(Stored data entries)
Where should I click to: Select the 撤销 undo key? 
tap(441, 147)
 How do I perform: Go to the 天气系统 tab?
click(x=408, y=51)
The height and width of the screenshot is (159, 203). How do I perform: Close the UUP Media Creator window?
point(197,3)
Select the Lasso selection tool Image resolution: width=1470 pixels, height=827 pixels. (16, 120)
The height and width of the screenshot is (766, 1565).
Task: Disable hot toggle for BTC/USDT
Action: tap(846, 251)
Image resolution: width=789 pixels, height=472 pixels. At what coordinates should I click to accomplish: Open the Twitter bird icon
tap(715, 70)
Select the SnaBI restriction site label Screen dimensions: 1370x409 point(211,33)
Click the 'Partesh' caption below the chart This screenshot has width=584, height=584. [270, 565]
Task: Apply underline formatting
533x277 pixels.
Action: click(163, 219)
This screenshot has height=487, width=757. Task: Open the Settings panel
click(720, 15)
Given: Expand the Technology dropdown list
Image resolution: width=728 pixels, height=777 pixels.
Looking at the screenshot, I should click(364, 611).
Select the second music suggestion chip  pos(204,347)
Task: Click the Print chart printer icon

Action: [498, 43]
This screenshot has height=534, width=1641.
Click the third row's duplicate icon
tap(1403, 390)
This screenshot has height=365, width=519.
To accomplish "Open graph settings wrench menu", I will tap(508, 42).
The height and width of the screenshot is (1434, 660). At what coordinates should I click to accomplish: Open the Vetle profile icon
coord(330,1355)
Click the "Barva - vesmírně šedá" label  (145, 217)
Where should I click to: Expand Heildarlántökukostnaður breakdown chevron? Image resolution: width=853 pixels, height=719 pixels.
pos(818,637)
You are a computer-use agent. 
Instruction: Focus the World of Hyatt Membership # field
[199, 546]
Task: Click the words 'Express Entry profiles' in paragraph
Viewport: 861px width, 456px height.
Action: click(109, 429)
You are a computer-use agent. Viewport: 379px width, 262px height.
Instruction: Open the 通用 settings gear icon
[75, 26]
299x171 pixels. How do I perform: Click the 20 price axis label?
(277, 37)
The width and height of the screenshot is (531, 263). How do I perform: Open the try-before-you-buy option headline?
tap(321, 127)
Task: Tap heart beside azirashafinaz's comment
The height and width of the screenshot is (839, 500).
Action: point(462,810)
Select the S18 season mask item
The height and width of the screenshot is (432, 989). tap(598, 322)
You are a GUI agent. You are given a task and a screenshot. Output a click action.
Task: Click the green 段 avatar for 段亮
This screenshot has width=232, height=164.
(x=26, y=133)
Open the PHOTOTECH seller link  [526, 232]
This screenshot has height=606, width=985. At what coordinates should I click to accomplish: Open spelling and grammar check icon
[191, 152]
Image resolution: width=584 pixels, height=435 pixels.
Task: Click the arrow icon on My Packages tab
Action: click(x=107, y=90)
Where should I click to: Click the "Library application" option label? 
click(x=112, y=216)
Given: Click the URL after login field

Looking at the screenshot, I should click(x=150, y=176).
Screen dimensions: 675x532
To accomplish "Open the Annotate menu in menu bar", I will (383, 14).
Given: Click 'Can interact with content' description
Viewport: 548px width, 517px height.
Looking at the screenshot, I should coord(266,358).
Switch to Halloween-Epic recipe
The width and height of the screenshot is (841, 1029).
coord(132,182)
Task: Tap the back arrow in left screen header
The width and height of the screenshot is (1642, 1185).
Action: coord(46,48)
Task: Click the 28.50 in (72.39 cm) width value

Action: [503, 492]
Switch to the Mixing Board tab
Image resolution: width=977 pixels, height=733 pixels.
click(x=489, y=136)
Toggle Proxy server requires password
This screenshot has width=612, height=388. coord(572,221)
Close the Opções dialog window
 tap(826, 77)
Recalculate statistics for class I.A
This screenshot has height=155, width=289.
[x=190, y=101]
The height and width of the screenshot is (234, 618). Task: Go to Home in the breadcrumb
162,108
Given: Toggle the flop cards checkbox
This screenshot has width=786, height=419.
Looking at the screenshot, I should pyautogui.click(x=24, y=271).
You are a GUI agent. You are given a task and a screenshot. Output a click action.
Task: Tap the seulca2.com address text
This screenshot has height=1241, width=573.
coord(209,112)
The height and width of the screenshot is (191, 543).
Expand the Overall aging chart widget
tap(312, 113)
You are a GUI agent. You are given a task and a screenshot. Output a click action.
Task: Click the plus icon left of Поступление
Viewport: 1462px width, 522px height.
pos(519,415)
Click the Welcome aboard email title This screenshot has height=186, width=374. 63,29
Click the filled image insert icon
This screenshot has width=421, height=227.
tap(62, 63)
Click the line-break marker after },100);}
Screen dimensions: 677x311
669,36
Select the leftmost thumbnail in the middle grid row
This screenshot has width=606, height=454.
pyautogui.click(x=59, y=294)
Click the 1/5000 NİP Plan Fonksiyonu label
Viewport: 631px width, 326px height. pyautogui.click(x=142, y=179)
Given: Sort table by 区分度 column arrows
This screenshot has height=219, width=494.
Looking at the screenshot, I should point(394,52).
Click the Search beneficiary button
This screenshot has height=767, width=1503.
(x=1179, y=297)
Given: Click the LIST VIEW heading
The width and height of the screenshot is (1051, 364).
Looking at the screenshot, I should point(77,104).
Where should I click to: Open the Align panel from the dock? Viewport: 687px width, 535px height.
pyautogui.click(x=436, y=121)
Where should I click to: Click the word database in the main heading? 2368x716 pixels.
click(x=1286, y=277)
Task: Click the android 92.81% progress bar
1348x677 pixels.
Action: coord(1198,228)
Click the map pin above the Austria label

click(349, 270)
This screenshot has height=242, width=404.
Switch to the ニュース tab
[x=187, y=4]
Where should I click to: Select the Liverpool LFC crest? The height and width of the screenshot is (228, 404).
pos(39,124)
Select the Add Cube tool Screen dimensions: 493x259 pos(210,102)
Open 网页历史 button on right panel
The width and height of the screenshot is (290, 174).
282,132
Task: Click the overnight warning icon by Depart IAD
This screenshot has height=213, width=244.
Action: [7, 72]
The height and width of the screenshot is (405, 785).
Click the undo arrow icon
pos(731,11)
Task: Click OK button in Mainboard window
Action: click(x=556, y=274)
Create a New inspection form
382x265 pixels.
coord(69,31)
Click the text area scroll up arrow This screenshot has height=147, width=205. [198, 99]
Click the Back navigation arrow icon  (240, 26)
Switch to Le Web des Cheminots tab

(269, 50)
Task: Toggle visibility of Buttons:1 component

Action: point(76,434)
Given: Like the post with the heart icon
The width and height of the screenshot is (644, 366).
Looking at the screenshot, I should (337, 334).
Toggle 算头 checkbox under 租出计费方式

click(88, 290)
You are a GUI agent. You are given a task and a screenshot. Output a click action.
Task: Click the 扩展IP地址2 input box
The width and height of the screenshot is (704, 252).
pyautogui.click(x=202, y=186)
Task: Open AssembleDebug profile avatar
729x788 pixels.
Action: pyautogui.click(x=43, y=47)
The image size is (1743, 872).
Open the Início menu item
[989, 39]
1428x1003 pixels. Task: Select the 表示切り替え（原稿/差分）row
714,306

Your instructions: Print each entry above word for word, leaving none out.

Answer box:
Where should I click to: Select the 撤销 undo key? 
tap(441, 147)
 How do I perform: Go to the 天气系统 tab?
click(x=408, y=51)
The height and width of the screenshot is (159, 203). How do I perform: Close the UUP Media Creator window?
point(197,3)
Select the Lasso selection tool Image resolution: width=1470 pixels, height=827 pixels. (16, 120)
The height and width of the screenshot is (766, 1565).
Task: Disable hot toggle for BTC/USDT
Action: tap(846, 251)
Image resolution: width=789 pixels, height=472 pixels. At what coordinates should I click to accomplish: Open the Twitter bird icon
tap(715, 70)
Select the SnaBI restriction site label Screen dimensions: 1370x409 point(211,33)
Click the 'Partesh' caption below the chart This screenshot has width=584, height=584. [270, 565]
Task: Apply underline formatting
533x277 pixels.
Action: click(163, 219)
This screenshot has height=487, width=757. Task: Open the Settings panel
click(720, 15)
Given: Expand the Technology dropdown list
Image resolution: width=728 pixels, height=777 pixels.
Looking at the screenshot, I should click(364, 611).
Select the second music suggestion chip  pos(204,347)
Task: Click the Print chart printer icon

Action: [498, 43]
This screenshot has height=534, width=1641.
Click the third row's duplicate icon
tap(1403, 390)
This screenshot has height=365, width=519.
To accomplish "Open graph settings wrench menu", I will tap(508, 42).
The height and width of the screenshot is (1434, 660). At what coordinates should I click to accomplish: Open the Vetle profile icon
coord(330,1355)
Click the "Barva - vesmírně šedá" label  (145, 217)
Where should I click to: Expand Heildarlántökukostnaður breakdown chevron? Image resolution: width=853 pixels, height=719 pixels.
pos(818,637)
You are a computer-use agent. 
Instruction: Focus the World of Hyatt Membership # field
[199, 546]
Task: Click the words 'Express Entry profiles' in paragraph
Viewport: 861px width, 456px height.
Action: click(109, 429)
You are a computer-use agent. Viewport: 379px width, 262px height.
Instruction: Open the 通用 settings gear icon
[75, 26]
299x171 pixels. How do I perform: Click the 20 price axis label?
(277, 37)
The width and height of the screenshot is (531, 263). How do I perform: Open the try-before-you-buy option headline?
tap(321, 127)
Task: Tap heart beside azirashafinaz's comment
The height and width of the screenshot is (839, 500).
Action: point(462,810)
Select the S18 season mask item
The height and width of the screenshot is (432, 989). tap(598, 322)
You are a GUI agent. You are given a task and a screenshot. Output a click action.
Task: Click the green 段 avatar for 段亮
This screenshot has width=232, height=164.
(x=26, y=133)
Open the PHOTOTECH seller link  [526, 232]
This screenshot has height=606, width=985. At what coordinates should I click to accomplish: Open spelling and grammar check icon
[191, 152]
Image resolution: width=584 pixels, height=435 pixels.
Task: Click the arrow icon on My Packages tab
Action: click(x=107, y=90)
Where should I click to: Click the "Library application" option label? 
click(x=112, y=216)
Given: Click the URL after login field

Looking at the screenshot, I should click(x=150, y=176).
Screen dimensions: 675x532
To accomplish "Open the Annotate menu in menu bar", I will (383, 14).
Given: Click 'Can interact with content' description
Viewport: 548px width, 517px height.
Looking at the screenshot, I should coord(266,358).
Switch to Halloween-Epic recipe
The width and height of the screenshot is (841, 1029).
coord(132,182)
Task: Tap the back arrow in left screen header
The width and height of the screenshot is (1642, 1185).
Action: coord(46,48)
Task: Click the 28.50 in (72.39 cm) width value

Action: [503, 492]
Switch to the Mixing Board tab
Image resolution: width=977 pixels, height=733 pixels.
click(x=489, y=136)
Toggle Proxy server requires password
This screenshot has width=612, height=388. coord(572,221)
Close the Opções dialog window
 tap(826, 77)
Recalculate statistics for class I.A
This screenshot has height=155, width=289.
[x=190, y=101]
The height and width of the screenshot is (234, 618). Task: Go to Home in the breadcrumb
162,108
Given: Toggle the flop cards checkbox
This screenshot has width=786, height=419.
Looking at the screenshot, I should pyautogui.click(x=24, y=271).
You are a GUI agent. You are given a task and a screenshot. Output a click action.
Task: Tap the seulca2.com address text
This screenshot has height=1241, width=573.
coord(209,112)
The height and width of the screenshot is (191, 543).
Expand the Overall aging chart widget
tap(312, 113)
You are a GUI agent. You are given a task and a screenshot. Output a click action.
Task: Click the plus icon left of Поступление
Viewport: 1462px width, 522px height.
pos(519,415)
Click the Welcome aboard email title This screenshot has height=186, width=374. 63,29
Click the filled image insert icon
This screenshot has width=421, height=227.
tap(62, 63)
Click the line-break marker after },100);}
Screen dimensions: 677x311
669,36
Select the leftmost thumbnail in the middle grid row
This screenshot has width=606, height=454.
pyautogui.click(x=59, y=294)
Click the 1/5000 NİP Plan Fonksiyonu label
Viewport: 631px width, 326px height. pyautogui.click(x=142, y=179)
Given: Sort table by 区分度 column arrows
This screenshot has height=219, width=494.
Looking at the screenshot, I should point(394,52).
Click the Search beneficiary button
This screenshot has height=767, width=1503.
(x=1179, y=297)
Given: Click the LIST VIEW heading
The width and height of the screenshot is (1051, 364).
Looking at the screenshot, I should point(77,104).
Where should I click to: Open the Align panel from the dock? Viewport: 687px width, 535px height.
pyautogui.click(x=436, y=121)
Where should I click to: Click the word database in the main heading? 2368x716 pixels.
click(x=1286, y=277)
Task: Click the android 92.81% progress bar
1348x677 pixels.
Action: coord(1198,228)
Click the map pin above the Austria label

click(349, 270)
This screenshot has height=242, width=404.
Switch to the ニュース tab
[x=187, y=4]
Where should I click to: Select the Liverpool LFC crest? The height and width of the screenshot is (228, 404).
pos(39,124)
Select the Add Cube tool Screen dimensions: 493x259 pos(210,102)
Open 网页历史 button on right panel
The width and height of the screenshot is (290, 174).
282,132
Task: Click the overnight warning icon by Depart IAD
This screenshot has height=213, width=244.
Action: [7, 72]
The height and width of the screenshot is (405, 785).
Click the undo arrow icon
pos(731,11)
Task: Click OK button in Mainboard window
Action: click(x=556, y=274)
Create a New inspection form
382x265 pixels.
coord(69,31)
Click the text area scroll up arrow This screenshot has height=147, width=205. [198, 99]
Click the Back navigation arrow icon  (240, 26)
Switch to Le Web des Cheminots tab

(269, 50)
Task: Toggle visibility of Buttons:1 component

Action: point(76,434)
Given: Like the post with the heart icon
The width and height of the screenshot is (644, 366).
Looking at the screenshot, I should (337, 334).
Toggle 算头 checkbox under 租出计费方式

click(88, 290)
You are a GUI agent. You are given a task and a screenshot. Output a click action.
Task: Click the 扩展IP地址2 input box
The width and height of the screenshot is (704, 252).
pyautogui.click(x=202, y=186)
Task: Open AssembleDebug profile avatar
729x788 pixels.
Action: pyautogui.click(x=43, y=47)
The image size is (1743, 872).
Open the Início menu item
[989, 39]
1428x1003 pixels. Task: Select the 表示切り替え（原稿/差分）row
714,306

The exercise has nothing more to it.